In the listing below, the lines starting with the line with "You are a GUI" and going on through the line with "Image resolution: width=1199" are to be reproduced exactly, and only those.

Data records
_ _ _ _

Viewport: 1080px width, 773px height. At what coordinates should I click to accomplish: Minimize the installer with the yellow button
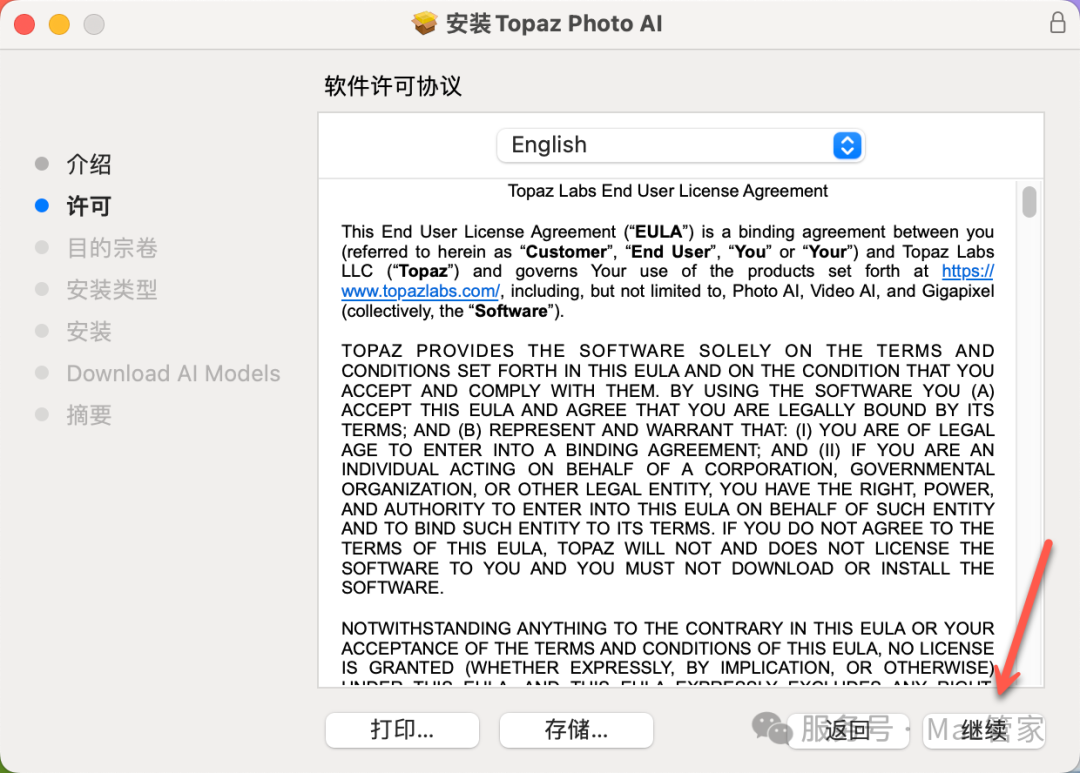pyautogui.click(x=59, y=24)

_ _ _ _

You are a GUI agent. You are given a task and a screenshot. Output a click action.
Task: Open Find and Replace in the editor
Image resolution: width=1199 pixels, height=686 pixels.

_ _ _ _

Reply
You are a GUI agent. You are given a task and a screenshot. Output a click action.
Task: Open Find and Replace in the editor
Image resolution: width=1199 pixels, height=686 pixels.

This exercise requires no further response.